Christine McSherry: The FDA unfortunately in this case is very confused. I think they’ve interpreted some information and some data that just doesn’t apply in this case. I think that the FDA is sometimes looking for ways to not approve the drug. Instead of putting their arms around this and courting it and saying we’re going to do everything that we can to approve the drug. It is very frustrating, I mean I’ve spent the last 18 months, nearly 2 years of my life, completely 100% dedicated to getting this drug approved. And I realize in that process that if we can’t get this drug approved, which is 100% safe, if we can’t get that through the gate, what’s going to happen with all the other drugs that are in the pipeline for Duchenne.
Could it be that one drug company is in the forefront of this drug?
Christine McSherry: So the drug that the boys are on that we’re advocating for that has the data behind it all right, so it’s a biochemical data, it has the clinical data that’s called eteplirsen and it’s made by a company called Sarepta Therapeutics here in Cambridge Massachusetts. There was another drug that was similar, it uses the same technology. I’m told it was an older technology though and it’s called a drisapersen and that drug is made by another small biotech company Perosensa. GSK licensed that Drug and they did a 300 patient trial all over the world. I think they had something like 50 sites. So Sarepta Therapeutics has been very transparent in showing us all the biopsies from the boys who are in the trial and in showing us the progression of dystrophin in each one, so they had three biopsies. They had actually had none at the beginning so they showed the pretreatment and then they showed one at 24 weeks and then they showed one at 48 weeks.

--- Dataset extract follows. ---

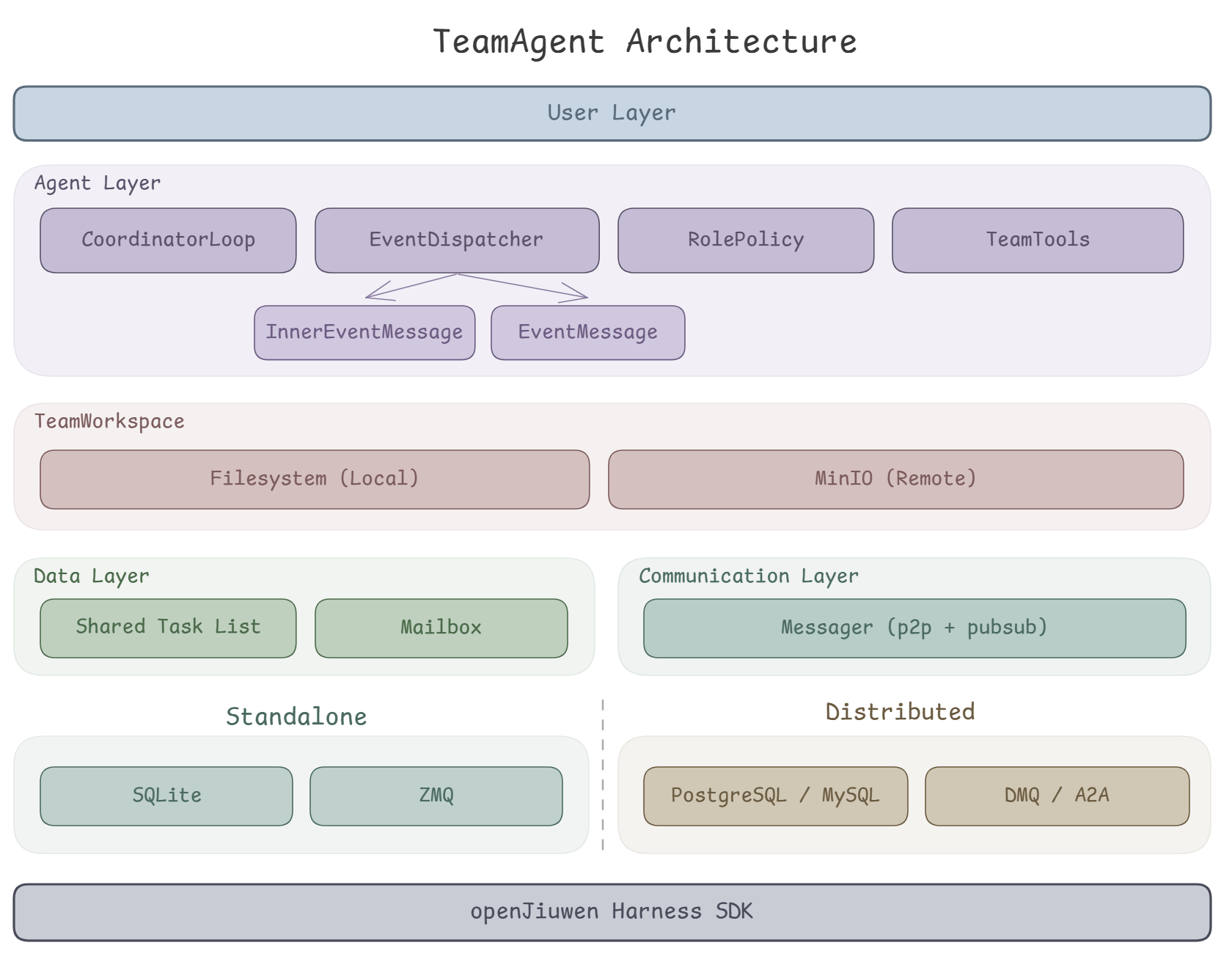Click the User Layer bar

So the suspicion is it didn’t work?
Christine McSherry: The suspicion is it didn’t work.
So this has to happen and this has to happen now for any chance, correct?

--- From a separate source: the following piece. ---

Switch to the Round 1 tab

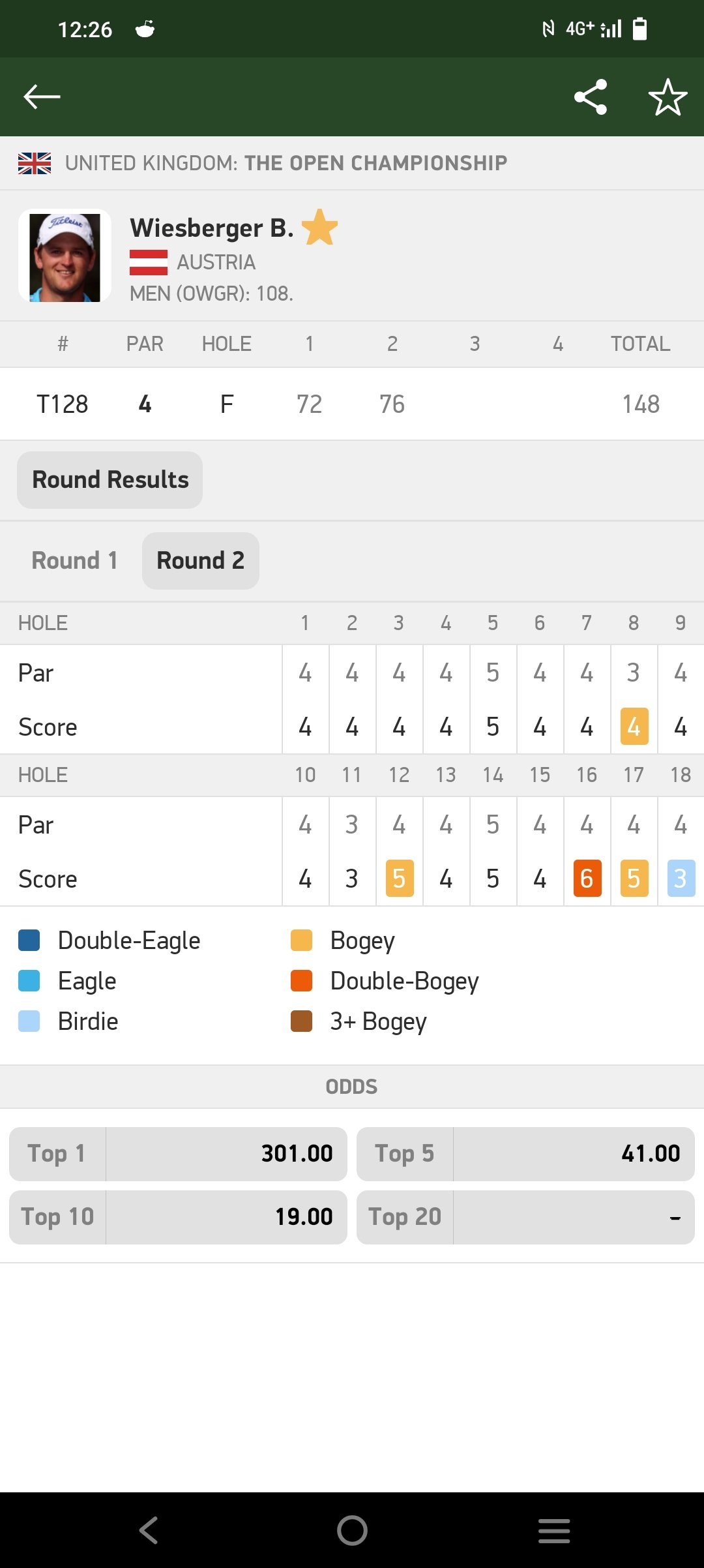click(74, 561)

Christine McSherry: Well think of it this way, so the FDA has already caused a delay and in back in August of 2013 when they said that they would accept what they call a new drug application after the competitive drug did not meet statistical significance on the six minute walk test following that announcement, about a month later the FDA told the company Sarepta that they now think it’s premature for the company to file an NDA. So that really set the company and the entire community and this entire program back. So, even if the FDA came tomorrow, which is highly doubtful and said, yes you know we’re ready to go we’ll take a look at the application and we’re going to look at it under the accelerated approval platform, it still takes six months for that drug to work. We’re not going to see dystrophin production for six months. And the less months it appears, and again this is speculation, but it appears the less muscle that you have to start with the less robust the dystrophin production will be in your body.

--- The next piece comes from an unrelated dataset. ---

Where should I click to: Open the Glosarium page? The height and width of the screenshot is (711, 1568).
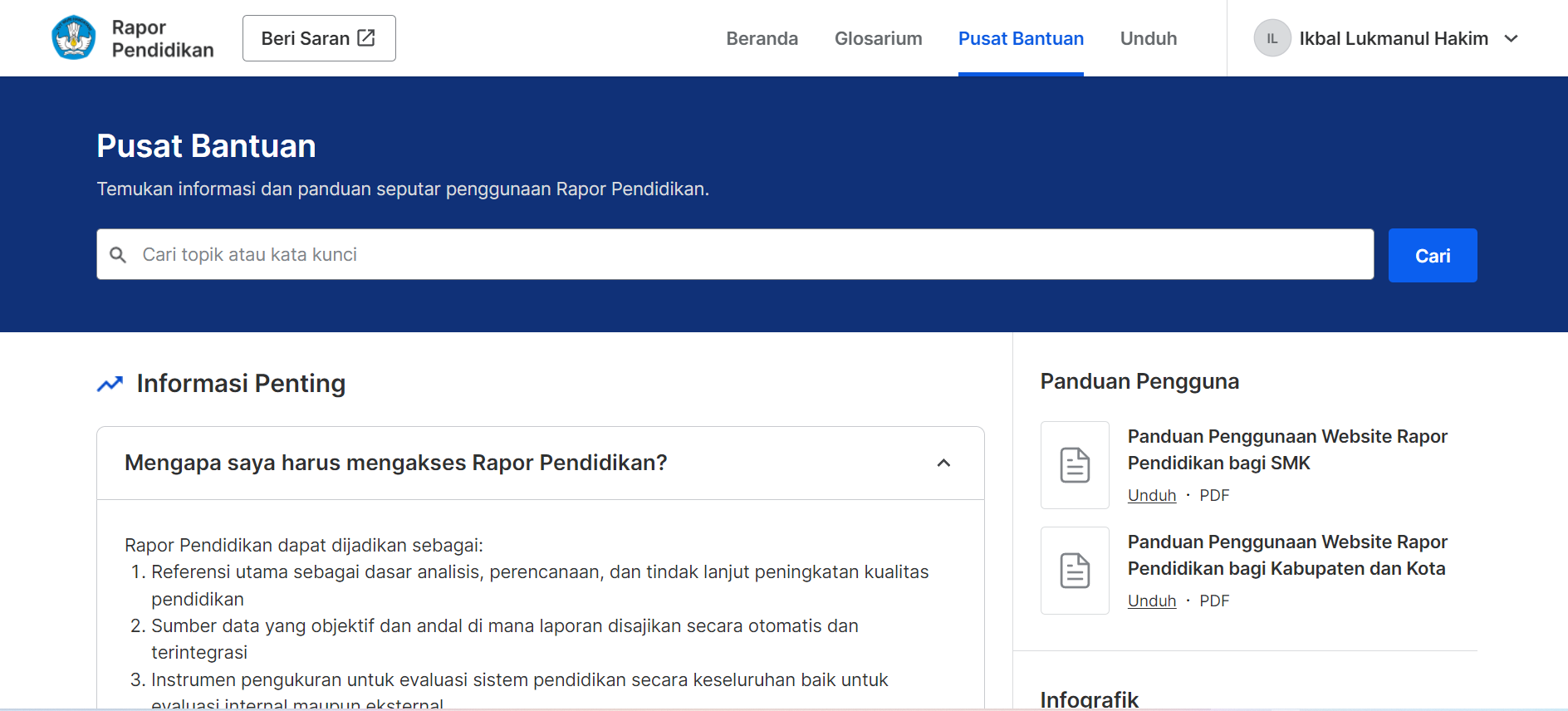pos(878,39)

And what about getting the drug out of the country and going overseas to get the drug?
Christine McSherry: Yeah, so at this point that’s not an option. This company is the only company that makes this drug. It’s an extraordinarily expensive drug to make and there are patents on it. So it’s not like you can get a different form of it somewhere else, at this point you cannot. The only other form that you could get might be from the other company like I said before the drisapersen, but drisapersen came with side effects.